Sunday, April 29, 2012
Not Looking For High Drama
Well I don't know how much I noticed it before - I think not as much previously as this go-around - but The Masqueraders loses a lot to drama. In fact, it's not really a chic lit romance at all - I don't even really think it's meant to be. There are two couples, one the usual boring one and then the central couple. But the central couple aren't together not because of angsty misunderstandings or spark-filled clashes, but because circumstances (the woman masquerading as a man) make it impractical. So there's not much fun in waiting for them to get together. The fun is more in the drama and the action of the story, a fairly entertaining tale of a con artist's greatest effort - all taking place in the elegant halls of Georgian London high society. And you know, it is pretty fun in both those senses (con artistry and high society).
But I don't know why, the high-flown language just bothered me more than usual.
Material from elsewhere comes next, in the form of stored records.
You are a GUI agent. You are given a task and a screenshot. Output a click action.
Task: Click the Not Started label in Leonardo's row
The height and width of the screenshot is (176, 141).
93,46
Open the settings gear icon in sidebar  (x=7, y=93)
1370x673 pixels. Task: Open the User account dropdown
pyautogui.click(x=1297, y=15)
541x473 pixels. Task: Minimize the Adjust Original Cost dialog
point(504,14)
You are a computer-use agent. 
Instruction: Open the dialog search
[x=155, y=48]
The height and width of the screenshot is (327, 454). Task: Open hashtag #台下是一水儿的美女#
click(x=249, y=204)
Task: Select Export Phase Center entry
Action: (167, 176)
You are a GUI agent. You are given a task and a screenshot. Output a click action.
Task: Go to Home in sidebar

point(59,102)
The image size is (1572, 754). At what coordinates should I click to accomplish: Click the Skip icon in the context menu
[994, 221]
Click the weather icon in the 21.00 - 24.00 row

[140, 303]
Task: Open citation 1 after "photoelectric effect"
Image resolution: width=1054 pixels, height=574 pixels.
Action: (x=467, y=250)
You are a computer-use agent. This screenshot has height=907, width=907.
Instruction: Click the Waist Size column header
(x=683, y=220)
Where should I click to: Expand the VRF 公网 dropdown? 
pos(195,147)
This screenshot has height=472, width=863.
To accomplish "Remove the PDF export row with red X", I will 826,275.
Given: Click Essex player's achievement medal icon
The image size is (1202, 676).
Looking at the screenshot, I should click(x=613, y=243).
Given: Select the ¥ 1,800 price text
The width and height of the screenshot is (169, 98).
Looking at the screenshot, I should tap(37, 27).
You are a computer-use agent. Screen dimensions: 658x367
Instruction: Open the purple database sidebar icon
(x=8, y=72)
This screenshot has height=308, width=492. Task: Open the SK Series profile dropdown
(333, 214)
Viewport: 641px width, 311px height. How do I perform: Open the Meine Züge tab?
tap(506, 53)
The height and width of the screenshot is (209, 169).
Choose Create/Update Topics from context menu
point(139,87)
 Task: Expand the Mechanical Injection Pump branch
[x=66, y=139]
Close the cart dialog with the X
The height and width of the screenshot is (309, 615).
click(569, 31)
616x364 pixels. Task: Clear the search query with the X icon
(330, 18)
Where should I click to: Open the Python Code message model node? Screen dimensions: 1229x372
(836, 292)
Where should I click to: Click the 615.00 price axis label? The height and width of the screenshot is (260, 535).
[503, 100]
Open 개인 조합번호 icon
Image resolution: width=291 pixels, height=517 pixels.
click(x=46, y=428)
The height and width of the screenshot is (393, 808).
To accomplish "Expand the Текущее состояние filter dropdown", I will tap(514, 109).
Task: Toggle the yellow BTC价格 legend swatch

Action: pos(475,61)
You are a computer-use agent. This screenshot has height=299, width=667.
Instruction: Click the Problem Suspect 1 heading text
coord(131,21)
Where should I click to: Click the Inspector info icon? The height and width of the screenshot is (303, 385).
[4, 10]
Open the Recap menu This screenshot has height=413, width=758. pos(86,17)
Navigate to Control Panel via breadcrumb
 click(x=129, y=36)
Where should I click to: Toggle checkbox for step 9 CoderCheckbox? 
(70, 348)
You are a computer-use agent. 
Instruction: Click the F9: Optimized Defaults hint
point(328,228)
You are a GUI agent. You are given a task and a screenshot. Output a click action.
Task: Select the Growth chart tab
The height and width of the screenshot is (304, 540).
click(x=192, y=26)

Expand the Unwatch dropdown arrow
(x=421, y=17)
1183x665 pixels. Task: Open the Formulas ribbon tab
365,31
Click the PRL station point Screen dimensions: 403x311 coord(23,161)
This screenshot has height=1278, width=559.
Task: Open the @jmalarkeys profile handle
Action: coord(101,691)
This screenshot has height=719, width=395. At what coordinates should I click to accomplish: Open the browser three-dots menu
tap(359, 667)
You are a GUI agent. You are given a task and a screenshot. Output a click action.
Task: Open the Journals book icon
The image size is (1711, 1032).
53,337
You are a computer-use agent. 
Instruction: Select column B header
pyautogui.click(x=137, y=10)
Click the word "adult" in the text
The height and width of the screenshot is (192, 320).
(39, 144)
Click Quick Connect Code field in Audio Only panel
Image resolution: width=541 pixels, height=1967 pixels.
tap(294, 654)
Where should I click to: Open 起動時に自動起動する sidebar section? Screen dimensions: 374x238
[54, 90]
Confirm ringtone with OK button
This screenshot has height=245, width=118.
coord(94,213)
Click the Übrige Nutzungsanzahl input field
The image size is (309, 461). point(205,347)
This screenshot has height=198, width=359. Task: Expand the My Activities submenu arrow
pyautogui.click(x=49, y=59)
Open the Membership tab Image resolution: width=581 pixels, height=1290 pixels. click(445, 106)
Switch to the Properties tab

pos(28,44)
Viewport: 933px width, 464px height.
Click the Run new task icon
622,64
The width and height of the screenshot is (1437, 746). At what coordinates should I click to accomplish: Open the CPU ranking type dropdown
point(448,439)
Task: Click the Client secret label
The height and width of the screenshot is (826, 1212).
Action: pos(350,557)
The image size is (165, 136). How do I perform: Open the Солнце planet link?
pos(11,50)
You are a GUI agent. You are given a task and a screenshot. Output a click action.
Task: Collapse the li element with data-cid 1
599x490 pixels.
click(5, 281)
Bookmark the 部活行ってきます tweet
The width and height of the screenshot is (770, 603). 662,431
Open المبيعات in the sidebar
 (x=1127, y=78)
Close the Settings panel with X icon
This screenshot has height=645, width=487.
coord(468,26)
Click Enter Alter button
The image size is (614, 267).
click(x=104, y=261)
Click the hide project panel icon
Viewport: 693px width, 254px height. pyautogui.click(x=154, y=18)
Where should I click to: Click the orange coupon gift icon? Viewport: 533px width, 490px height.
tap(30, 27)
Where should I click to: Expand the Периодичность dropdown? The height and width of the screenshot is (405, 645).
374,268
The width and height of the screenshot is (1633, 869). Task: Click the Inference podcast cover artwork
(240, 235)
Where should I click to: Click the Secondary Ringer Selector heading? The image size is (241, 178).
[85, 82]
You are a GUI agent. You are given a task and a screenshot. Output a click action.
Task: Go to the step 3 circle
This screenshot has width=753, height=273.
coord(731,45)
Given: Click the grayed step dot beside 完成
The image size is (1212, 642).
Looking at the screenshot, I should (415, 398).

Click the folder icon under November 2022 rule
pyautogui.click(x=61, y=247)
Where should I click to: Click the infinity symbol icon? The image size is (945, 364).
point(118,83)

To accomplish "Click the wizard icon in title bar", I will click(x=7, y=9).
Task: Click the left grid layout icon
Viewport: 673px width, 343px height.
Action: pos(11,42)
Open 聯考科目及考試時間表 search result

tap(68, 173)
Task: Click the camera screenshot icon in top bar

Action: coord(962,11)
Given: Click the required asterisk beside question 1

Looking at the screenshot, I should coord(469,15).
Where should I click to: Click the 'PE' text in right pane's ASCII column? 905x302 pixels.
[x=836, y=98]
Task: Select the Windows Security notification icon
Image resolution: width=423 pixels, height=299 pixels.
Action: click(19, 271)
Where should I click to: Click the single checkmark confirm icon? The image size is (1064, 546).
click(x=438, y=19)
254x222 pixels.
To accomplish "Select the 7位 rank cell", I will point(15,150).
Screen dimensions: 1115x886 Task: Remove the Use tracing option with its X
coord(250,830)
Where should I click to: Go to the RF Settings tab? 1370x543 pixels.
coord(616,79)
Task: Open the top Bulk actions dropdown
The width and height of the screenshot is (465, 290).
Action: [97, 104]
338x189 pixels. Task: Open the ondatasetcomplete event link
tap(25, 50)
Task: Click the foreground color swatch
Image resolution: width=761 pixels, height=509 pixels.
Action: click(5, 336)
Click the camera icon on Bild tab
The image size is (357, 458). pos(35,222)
I know GH essentially made up Regency cant as we know it today, but now it just seems authentic to me (and it bothers me when other authors get it wrong :)) But here... maybe I'm just less used to it or maybe it really is more fabricated, but the "child" (to address an adult), the "it" (in place of he)... and then there was the rather too much "show don't tell" magnificence of the con artist in question, Lord Barham. Sad to see GH guilty of such a thing. And I can't say she's *very* guilty of it. He mostly is pretty magnificent. But the drama just wasn't *quite* all it was meant to be. I hate to criticize a Heyer but... there it is. I can't say I didn't enjoy this book, I did, but it irked me at the same time - maybe just because it wasn't as good as I remembered. I still think she's great, and I'm sure I'll go back to this one some time... but just be warned, this is not quite the Heyer we love.